Sungguh hebat, di zaman serba canggih ini, kita memang sudah sampai pada tahap di mana mesin pintar bisa ngobrol dengan kita. Seperti ChatGPT dan saudara-saudaranya, semua membuat kita kagum dan berseru: Luar biasa!
Tapi, tunggu dulu, jangan langsung terkesima oleh silau digitalnya, sampai mata membelalak. Mari kita angkat satu cangkir kopi (atau teh, kalau lebih suka) dan kritis sedikit soal apa yang keluar dari mesin AI ini.

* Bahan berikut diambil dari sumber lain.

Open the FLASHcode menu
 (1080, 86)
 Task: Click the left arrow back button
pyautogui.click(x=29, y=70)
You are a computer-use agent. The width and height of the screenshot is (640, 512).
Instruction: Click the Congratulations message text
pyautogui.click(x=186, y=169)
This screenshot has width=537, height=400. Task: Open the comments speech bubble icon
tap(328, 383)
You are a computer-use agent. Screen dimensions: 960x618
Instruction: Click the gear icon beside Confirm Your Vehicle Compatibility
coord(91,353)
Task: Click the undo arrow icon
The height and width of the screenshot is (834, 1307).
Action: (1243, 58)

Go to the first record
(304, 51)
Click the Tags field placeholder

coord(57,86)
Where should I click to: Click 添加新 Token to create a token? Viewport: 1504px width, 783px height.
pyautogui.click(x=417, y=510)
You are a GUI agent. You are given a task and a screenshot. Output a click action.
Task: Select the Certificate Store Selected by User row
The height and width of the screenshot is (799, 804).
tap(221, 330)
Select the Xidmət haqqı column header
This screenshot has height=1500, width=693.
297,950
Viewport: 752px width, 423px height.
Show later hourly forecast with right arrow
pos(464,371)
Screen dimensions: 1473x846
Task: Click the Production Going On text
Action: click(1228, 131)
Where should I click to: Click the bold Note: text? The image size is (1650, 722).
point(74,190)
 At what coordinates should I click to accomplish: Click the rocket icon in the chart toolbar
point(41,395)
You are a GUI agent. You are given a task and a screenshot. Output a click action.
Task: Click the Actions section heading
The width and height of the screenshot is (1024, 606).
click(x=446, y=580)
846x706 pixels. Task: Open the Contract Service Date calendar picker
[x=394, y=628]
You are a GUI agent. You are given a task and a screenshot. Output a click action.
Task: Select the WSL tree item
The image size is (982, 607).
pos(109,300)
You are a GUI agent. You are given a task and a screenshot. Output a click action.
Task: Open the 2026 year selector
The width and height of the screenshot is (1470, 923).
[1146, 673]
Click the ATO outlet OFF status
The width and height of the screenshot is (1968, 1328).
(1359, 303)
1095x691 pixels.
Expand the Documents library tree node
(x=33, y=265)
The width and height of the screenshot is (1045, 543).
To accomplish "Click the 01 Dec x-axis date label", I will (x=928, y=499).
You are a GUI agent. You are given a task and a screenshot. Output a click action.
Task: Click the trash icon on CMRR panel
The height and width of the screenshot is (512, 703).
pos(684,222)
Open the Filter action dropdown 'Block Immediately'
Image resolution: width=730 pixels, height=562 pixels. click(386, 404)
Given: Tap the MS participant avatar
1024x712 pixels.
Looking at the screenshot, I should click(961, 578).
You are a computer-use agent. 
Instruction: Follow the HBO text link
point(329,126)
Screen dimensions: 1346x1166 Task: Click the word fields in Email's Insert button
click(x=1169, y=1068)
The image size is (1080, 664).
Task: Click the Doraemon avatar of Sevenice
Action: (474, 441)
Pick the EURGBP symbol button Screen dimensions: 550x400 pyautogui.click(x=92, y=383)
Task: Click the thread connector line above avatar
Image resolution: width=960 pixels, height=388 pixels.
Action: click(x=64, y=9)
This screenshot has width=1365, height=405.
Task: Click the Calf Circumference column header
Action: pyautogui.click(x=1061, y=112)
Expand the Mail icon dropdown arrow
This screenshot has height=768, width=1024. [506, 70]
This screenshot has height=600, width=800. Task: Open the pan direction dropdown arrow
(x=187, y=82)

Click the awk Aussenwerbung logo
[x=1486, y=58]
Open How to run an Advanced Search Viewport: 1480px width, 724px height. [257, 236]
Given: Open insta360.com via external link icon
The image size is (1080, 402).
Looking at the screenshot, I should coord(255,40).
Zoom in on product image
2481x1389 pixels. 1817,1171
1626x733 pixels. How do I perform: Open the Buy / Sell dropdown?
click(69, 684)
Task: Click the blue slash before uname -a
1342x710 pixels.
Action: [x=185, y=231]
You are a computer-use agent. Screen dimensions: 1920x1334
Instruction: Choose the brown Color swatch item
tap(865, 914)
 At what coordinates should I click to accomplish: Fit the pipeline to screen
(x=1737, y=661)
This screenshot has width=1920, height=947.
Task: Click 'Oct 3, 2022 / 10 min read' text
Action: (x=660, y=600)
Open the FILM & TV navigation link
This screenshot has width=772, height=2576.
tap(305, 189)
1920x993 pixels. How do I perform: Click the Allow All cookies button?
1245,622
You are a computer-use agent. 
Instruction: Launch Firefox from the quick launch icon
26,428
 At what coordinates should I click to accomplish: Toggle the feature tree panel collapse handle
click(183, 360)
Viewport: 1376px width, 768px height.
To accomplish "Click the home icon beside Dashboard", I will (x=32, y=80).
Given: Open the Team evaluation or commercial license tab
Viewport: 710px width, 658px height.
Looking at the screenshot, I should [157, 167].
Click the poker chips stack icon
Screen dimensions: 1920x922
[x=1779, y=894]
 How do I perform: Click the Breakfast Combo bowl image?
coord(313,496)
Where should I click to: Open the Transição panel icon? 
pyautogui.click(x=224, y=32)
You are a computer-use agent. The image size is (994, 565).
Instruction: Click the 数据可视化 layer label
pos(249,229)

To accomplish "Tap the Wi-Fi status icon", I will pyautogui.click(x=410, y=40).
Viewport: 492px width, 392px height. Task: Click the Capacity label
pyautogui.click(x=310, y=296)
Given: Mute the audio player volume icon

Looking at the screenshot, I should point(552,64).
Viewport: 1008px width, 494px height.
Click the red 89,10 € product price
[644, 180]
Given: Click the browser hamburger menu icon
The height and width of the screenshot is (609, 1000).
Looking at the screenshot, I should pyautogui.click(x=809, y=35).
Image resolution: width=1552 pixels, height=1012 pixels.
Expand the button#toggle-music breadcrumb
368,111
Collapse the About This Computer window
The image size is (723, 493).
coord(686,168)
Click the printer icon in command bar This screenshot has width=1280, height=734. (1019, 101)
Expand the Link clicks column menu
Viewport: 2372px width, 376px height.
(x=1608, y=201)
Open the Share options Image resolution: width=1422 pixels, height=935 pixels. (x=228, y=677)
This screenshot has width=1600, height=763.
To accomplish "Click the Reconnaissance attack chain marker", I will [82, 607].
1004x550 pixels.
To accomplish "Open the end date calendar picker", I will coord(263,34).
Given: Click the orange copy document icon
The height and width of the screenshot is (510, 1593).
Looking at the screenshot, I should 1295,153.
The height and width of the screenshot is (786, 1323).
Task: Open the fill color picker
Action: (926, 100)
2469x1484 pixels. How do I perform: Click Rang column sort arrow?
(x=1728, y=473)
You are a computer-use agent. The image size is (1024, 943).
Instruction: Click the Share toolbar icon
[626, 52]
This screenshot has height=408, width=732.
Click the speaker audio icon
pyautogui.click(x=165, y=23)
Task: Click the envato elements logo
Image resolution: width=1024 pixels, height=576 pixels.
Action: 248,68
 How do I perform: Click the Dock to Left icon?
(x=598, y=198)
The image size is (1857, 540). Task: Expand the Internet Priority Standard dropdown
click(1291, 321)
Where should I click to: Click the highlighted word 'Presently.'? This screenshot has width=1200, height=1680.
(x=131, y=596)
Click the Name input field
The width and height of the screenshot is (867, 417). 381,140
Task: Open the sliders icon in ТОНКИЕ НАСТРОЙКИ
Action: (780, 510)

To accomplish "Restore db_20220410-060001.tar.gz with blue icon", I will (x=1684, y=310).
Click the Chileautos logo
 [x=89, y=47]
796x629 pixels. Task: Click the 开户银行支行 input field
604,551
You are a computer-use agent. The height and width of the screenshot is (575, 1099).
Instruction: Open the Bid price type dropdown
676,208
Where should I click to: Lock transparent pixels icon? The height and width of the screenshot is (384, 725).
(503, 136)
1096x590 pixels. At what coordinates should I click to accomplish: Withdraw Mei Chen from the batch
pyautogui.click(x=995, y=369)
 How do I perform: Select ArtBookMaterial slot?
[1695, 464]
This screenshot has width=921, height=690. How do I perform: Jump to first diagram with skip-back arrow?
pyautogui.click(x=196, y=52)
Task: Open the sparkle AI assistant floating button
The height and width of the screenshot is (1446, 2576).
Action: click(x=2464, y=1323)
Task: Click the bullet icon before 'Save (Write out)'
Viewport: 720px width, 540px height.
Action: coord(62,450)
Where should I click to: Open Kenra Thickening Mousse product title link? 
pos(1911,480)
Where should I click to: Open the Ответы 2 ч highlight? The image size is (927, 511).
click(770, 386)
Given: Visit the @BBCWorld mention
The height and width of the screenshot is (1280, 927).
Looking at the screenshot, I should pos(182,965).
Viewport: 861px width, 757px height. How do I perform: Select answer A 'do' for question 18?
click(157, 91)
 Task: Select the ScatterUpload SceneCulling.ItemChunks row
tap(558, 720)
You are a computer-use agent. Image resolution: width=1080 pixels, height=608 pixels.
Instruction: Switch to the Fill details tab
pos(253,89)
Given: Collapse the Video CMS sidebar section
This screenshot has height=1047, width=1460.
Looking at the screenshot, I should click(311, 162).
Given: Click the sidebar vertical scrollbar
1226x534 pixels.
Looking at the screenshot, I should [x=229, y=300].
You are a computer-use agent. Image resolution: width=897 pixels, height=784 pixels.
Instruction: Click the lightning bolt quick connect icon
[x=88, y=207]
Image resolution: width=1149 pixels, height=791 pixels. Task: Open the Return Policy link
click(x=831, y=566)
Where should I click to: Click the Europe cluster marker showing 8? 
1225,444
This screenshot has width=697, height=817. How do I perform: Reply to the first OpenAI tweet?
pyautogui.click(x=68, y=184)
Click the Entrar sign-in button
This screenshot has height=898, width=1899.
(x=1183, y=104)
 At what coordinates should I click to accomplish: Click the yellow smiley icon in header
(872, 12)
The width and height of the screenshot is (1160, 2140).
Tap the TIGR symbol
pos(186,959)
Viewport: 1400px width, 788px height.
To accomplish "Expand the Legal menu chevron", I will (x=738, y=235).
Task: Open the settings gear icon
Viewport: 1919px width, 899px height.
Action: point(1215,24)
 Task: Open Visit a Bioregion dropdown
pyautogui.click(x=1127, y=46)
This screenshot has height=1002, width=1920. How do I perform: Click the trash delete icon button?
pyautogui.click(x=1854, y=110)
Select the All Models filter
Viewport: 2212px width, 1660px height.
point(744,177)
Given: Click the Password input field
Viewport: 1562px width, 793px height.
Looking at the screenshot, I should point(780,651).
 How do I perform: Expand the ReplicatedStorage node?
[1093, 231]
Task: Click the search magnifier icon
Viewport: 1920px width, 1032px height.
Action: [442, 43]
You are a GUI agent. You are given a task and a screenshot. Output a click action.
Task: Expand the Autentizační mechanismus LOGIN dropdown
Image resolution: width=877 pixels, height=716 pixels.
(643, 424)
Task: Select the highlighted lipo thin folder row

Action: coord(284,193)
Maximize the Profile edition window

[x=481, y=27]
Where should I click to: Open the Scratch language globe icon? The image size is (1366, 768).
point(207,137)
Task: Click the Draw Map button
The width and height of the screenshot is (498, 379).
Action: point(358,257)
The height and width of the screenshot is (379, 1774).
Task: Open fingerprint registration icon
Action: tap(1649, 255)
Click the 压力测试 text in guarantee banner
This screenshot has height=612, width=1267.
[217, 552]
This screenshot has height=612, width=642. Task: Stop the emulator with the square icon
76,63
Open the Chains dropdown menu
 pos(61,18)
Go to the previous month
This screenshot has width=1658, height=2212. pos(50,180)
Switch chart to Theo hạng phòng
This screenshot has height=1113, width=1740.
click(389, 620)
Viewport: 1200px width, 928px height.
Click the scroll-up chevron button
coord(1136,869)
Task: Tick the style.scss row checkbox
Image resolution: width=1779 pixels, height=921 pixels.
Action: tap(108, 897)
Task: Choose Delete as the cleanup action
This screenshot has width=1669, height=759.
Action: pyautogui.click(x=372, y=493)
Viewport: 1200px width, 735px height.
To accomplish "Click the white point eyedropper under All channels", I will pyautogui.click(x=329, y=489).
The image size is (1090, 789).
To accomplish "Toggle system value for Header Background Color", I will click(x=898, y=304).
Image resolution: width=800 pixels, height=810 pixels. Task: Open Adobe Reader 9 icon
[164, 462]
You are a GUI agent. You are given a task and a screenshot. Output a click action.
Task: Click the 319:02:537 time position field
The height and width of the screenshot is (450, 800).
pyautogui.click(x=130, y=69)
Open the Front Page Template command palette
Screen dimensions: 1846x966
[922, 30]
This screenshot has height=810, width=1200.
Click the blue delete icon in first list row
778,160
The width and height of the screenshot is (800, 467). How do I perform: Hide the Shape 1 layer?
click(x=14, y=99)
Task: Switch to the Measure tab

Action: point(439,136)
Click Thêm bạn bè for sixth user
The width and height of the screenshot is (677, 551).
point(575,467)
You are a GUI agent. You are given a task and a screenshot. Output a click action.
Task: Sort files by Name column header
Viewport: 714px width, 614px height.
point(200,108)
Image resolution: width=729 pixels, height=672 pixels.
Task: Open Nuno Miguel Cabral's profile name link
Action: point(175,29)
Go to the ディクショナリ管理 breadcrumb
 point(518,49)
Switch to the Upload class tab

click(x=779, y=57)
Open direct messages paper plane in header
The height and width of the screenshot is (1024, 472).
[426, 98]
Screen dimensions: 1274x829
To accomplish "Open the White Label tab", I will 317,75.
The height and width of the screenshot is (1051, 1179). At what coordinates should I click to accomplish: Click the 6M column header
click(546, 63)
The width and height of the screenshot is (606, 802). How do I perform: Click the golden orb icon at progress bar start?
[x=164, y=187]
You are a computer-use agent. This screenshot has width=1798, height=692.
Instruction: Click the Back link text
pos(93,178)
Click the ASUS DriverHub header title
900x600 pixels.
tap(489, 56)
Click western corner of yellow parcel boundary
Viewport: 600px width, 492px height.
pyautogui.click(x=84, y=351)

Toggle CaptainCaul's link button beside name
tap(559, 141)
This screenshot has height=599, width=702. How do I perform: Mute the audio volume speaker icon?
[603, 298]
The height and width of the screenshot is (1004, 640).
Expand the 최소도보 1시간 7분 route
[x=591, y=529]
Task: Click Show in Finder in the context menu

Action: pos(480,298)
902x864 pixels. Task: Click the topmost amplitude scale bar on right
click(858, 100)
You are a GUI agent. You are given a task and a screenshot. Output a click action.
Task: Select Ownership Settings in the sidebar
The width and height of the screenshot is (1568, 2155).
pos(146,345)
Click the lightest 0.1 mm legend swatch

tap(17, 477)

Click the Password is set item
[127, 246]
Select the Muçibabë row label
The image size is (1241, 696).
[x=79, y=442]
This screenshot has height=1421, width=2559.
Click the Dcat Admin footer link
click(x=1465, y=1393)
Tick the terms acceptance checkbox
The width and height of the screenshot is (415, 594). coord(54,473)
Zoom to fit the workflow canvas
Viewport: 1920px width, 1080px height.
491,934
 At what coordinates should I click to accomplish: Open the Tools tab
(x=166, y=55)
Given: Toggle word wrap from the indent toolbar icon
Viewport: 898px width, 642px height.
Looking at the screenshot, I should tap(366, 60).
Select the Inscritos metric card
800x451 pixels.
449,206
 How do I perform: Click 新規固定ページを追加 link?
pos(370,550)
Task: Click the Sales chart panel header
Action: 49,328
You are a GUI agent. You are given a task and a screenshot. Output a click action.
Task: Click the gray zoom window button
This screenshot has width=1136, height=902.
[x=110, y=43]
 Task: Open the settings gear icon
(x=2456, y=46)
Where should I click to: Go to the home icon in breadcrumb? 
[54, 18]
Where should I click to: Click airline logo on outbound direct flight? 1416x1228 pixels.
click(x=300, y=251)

Pertama, soal fakta. AI ini bisa jadi terdengar pintar, tapi kita harus ingat: apakah yang dia omongkan benar-benar fakta? Jangan-jangan, Google dan Wikipedia malah lebih bisa dipercaya.
Iya, AI ini suka “halo-halo” seolah-olah tahu segalanya. Padahal sesungguhnya, ada kalanya makhluk ini hanya asal tebak —mirip teman yang jawab ujian tanpa belajar, tapi dengan pede bilang, “Saya yakin ini jawabannya!”
Kemudian, mari bertanya, dari mana si AI ini dapat sumbernya? Nah, ini seru. Kadang-kadang, AI bisa “menghalu”—bukan cuma manusia saja yang bisa! Coba pikir, jawaban yang dia kasih bisa saja dari sumber yang tak jelas juntrungannya.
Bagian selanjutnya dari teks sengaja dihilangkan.